In the end, the police decided to let the men go. They weren’t criminals and they hadn’t broken into the steel factory. And the boy seemed to be all right.
While he was putting his clothes on, Gaz tried to see Nathan.
But he was stopped by a police officer.
‘What do you mean, I can’t see him?’ asked Gaz angrily. ‘He’s my son.’
‘Sorry,’ said the police officer. ‘You’ll have to make an appointment with social services.’
Suddenly, the door of the police station opened and Mandy rushed in. The police had telephoned her at work, and told her Nathan wasn’t at school. Instead, they said, he was at the steel factory, watching five half-naked men dance.
Mandy had come at once. She was very angry with Gaz. So this was his great money-making plan — leading Nathan into bad ways. What did he think he was doing? Or was it all her fault?
Why hadn’t she lent him the hundred pounds? And what would Barry say?
Nathan appeared, wearing a policeman’s hat. He smiled at his father, then saw his mother and ran over to her. ‘Hi, Mum,’ he said.
‘Oh, Nathan,’ Mandy said, very pleased to see he was all right.
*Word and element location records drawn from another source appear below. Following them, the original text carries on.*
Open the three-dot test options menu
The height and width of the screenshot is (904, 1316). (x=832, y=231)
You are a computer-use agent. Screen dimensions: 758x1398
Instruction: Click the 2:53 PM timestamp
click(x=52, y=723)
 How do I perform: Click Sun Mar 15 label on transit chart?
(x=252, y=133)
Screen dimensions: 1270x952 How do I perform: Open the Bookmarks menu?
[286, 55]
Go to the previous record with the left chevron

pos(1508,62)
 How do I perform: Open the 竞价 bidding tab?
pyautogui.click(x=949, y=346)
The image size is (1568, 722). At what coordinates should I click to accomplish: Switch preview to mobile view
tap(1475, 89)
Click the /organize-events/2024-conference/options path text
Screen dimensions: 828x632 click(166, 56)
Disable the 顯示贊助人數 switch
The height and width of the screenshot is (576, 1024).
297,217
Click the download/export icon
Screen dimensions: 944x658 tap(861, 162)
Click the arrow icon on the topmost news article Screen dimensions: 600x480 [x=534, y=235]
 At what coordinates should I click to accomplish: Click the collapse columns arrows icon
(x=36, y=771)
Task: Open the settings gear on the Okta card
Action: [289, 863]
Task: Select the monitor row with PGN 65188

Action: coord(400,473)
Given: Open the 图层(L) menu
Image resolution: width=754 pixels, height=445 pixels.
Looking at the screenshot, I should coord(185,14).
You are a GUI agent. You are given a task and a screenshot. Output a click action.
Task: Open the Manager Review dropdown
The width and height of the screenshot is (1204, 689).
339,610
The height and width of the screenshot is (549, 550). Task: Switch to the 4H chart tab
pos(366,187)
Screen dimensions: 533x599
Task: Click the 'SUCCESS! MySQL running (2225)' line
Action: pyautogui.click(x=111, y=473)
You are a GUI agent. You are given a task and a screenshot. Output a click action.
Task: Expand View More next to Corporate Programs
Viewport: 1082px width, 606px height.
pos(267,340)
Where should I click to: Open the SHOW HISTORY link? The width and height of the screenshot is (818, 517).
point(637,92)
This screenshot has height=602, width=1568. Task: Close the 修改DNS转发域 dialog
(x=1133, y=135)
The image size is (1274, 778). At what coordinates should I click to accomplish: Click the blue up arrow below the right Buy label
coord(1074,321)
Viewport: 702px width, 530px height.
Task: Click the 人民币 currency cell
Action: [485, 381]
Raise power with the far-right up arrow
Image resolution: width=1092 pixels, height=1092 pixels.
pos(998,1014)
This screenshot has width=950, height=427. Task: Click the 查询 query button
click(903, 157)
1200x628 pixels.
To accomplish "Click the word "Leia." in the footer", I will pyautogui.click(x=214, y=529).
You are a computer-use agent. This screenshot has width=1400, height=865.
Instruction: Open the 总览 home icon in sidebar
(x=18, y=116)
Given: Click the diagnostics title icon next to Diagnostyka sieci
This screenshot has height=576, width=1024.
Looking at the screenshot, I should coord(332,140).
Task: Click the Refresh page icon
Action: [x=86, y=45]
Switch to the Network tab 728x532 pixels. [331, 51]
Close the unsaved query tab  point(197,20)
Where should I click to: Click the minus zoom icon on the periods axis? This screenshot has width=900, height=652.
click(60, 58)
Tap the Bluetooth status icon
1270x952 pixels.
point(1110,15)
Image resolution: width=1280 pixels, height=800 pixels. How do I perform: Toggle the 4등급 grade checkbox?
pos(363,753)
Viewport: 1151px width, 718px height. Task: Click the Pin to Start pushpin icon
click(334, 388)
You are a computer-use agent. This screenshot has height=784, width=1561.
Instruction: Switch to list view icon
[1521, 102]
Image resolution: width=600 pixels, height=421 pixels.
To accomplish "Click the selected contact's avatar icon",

‘Come on, we’re going home.’
Gaz stepped forward. He’d done nothing wrong and he wanted Mandy to understand that. He didn’t like the look in her eyes. She had never looked at him like that before. ‘I can explain everything, Mandy,’ he said.
Mandy turned to him angrily.
‘Look, Gaz. You’re unemployed and you’ve got to give me seven hundred pounds. And now you get arrested and finish in a police station. Do you still think you’re a good father for Nathan?’
‘He is trying, Mum,’ said Nathan quietly.
But Mandy hadn’t finished. ‘It’s too late,’ she said, as Gaz tried to put his jeans on. ‘Just look at yourself, Gaz.’ She went out, taking her son with her.
Gerald turned the corner into the street where he lived. It had been the second worst day of his life. The first had been when he lost his job.
He saw a large van parked outside his house. Two men — the same two men from the hire purchase company — were carrying furniture and other things out of his house and putting them into the van. Gerald started to run towards them in horror. Then he saw Linda standing on the doorstep, holding one of the garden gnomes.
‘All right, then?’ one of the men called nervously to Gerald, hoping that Gerald was alone this time.
Gerald walked slowly up to his wife and looked into her eyes.
He could see there was no hope for him.
‘How long have you been unemployed?’ she asked.
‘Well - er - about six months,’ replied Gerald. Then he was silent, not knowing how to explain.
Linda didn’t speak for several minutes. Then she said, ‘I can manage without the sunbed, the car, the television. But six months! And you didn’t tell me . . . your wife!’
She held up the gnome and threw it on the ground. It lay there, broken into hundreds of pieces.
‘I thought you liked them,’ said Gerald sadly.
Linda looked at him angrily. ‘No, Gerald,’ she said, ‘I never liked them.’